Abstract

The phenylpiperidine (-)-DS121 (S-(-)-3-(-3-cyanophenyl)-N-n-propyl piperidine) represents a new class of weak stimulants acting as preferential dopamine autoreceptor antagonists. (-)-DS121 dose-dependently increases locomotor activity over a wide dose range in rats after systemic administration. (-)-DS121 also exhibits a weak preference for the D3 receptor in in vitro binding studies. The relevance of this D3 preference is not clear and it is not known whether the D3 receptor site influences reward mechanisms. The present results showed that (-)-DS121 induced place conditioning in the dose range 3.3-13.3mg/kg s.c. as did d-amphetamine (0.25-4.0mg/kg, s.c.). However, in contrast to d-amphetamine, (-)-DS121 failed to facilitate infracranial self-stimulation in the dose range that produced place conditioning.

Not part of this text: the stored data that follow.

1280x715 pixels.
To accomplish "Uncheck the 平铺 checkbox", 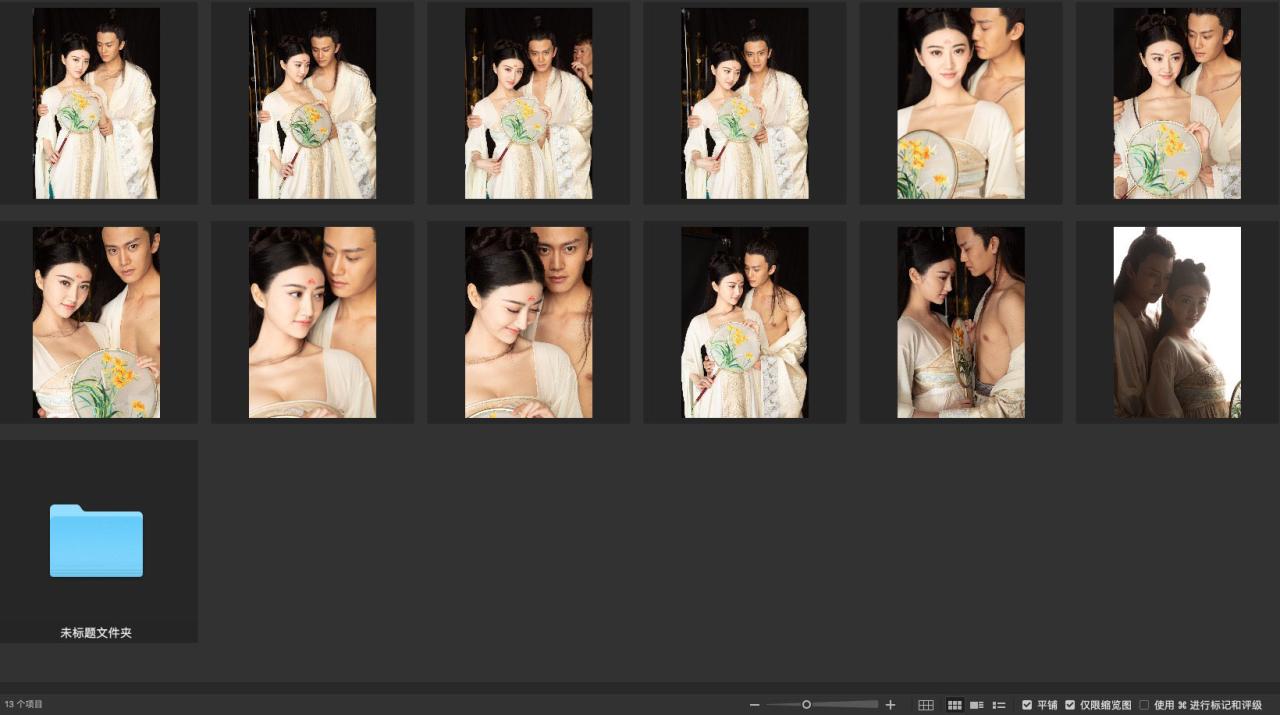I will click(1027, 705).
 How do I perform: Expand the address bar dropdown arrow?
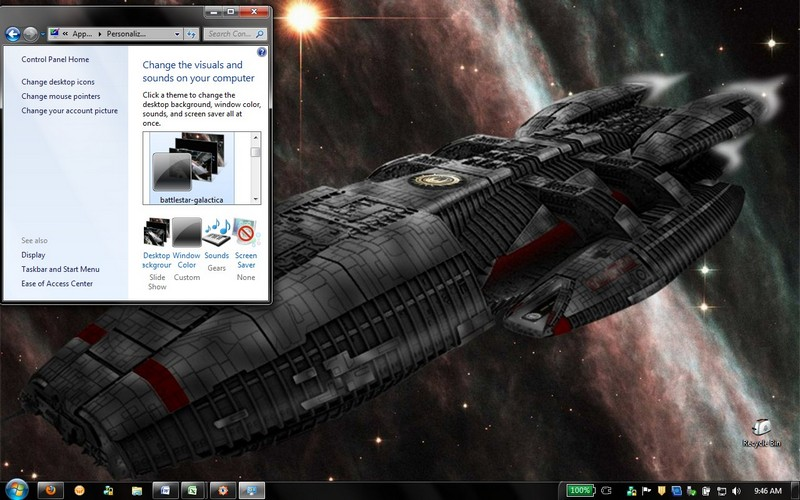pos(177,34)
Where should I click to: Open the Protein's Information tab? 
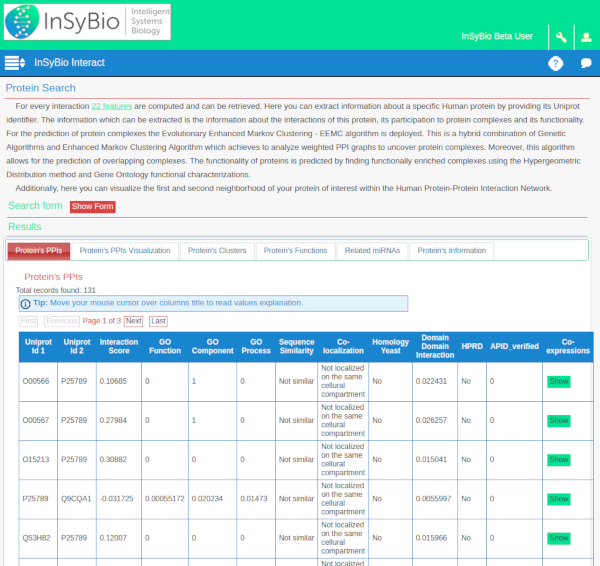(x=452, y=250)

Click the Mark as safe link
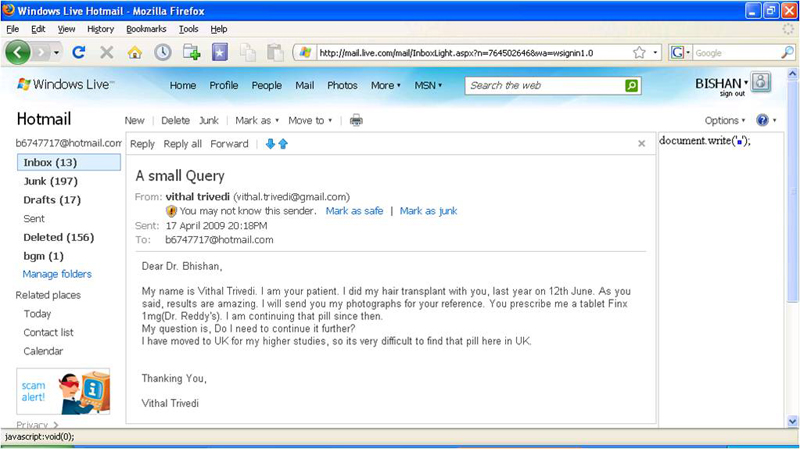354,211
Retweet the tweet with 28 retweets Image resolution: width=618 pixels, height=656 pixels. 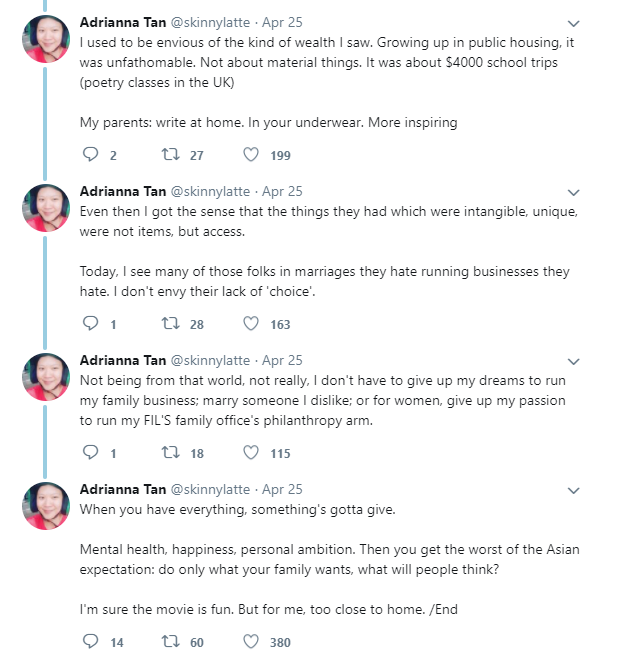click(x=170, y=324)
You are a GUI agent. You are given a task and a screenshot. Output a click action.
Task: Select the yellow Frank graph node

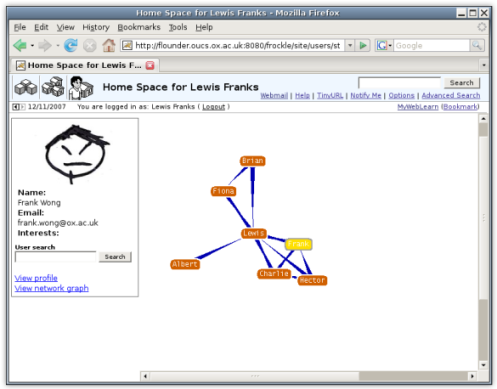pyautogui.click(x=298, y=244)
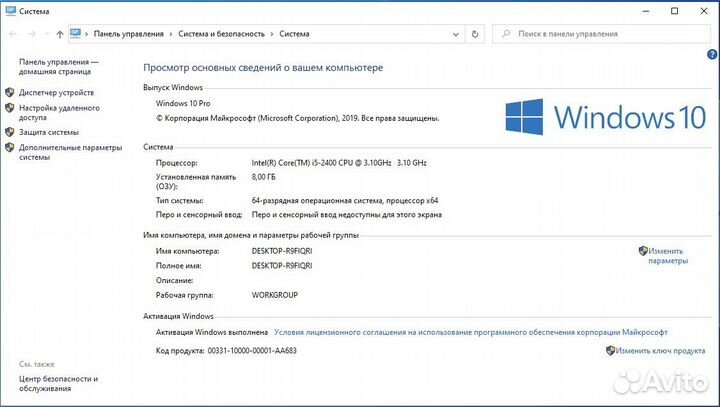Click the Forward navigation arrow
This screenshot has width=720, height=407.
(x=29, y=34)
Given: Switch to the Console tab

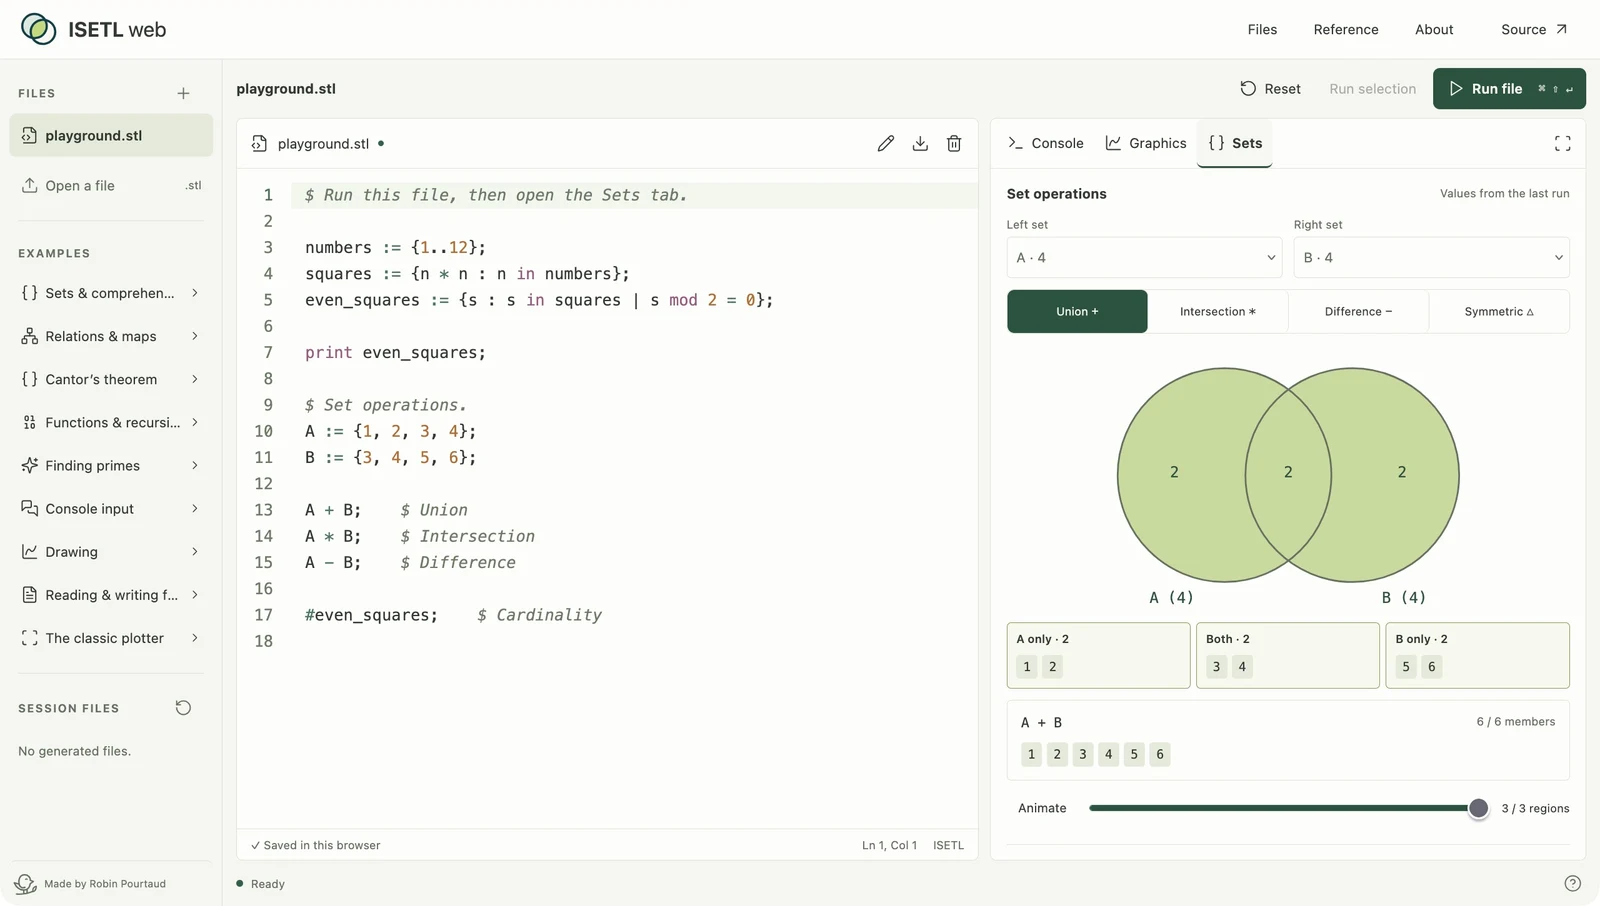Looking at the screenshot, I should (x=1045, y=143).
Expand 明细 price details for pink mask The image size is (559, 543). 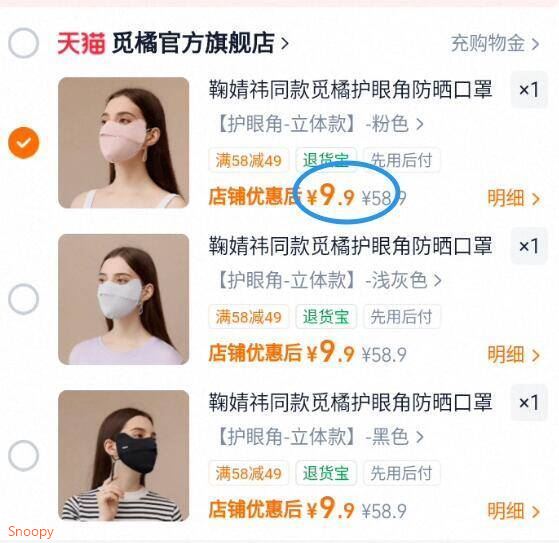click(514, 198)
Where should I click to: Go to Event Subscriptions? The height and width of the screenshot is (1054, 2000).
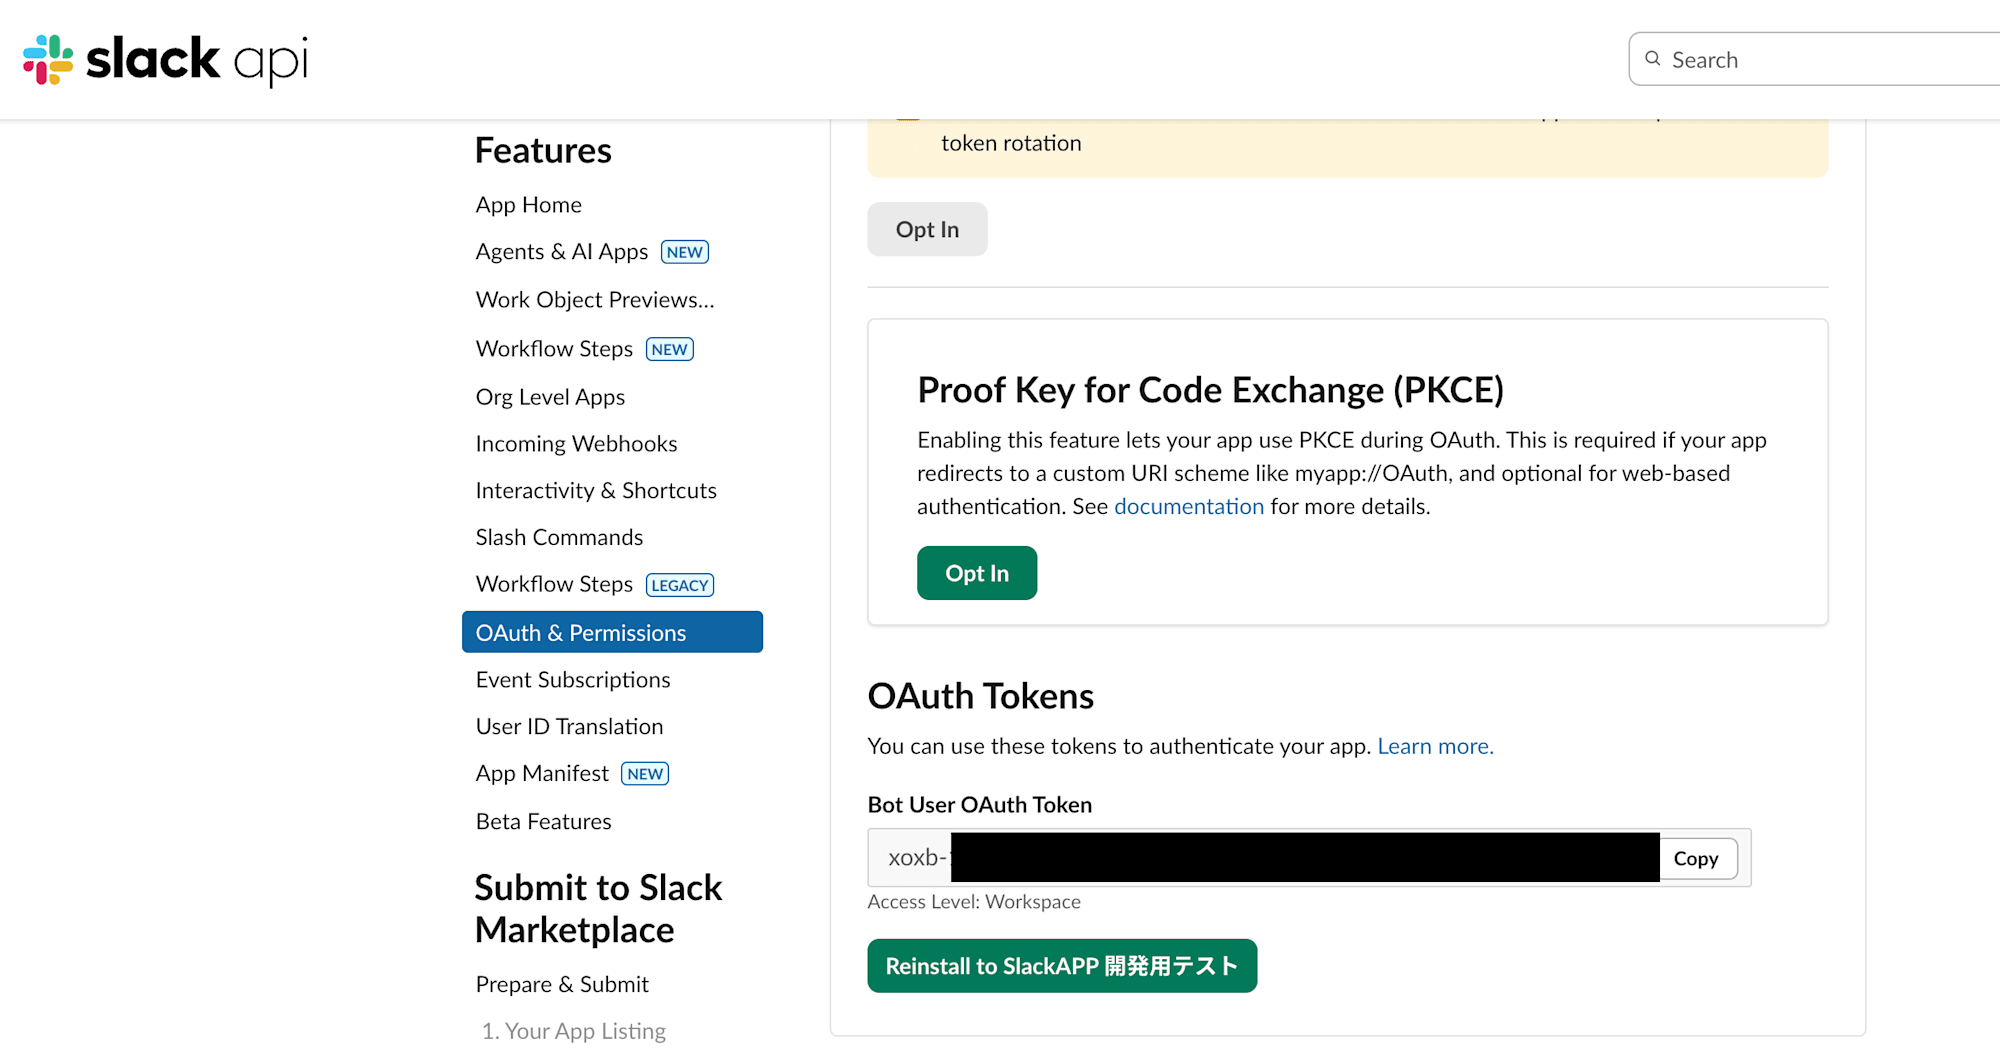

Local bilateral infusion of (-)-DS121 (0.05-53.0µg/side) into the nucleus accumbens or ventral tegmental area did not produce locomotor stimulation. A weak but significant increase in locomotor activity was detected after bilateral infusion of (-)-DS121 (66.3µg/side) into the lateral ventricles. This study suggests that the behavioural stimulant (-)-DS121 does not possess strong reward-facilitating properties and that local application in either the terminal or somatodendritic regions of the mesolimbic pathway does not produce the same degree of locomotor activity as seen after systemic administration.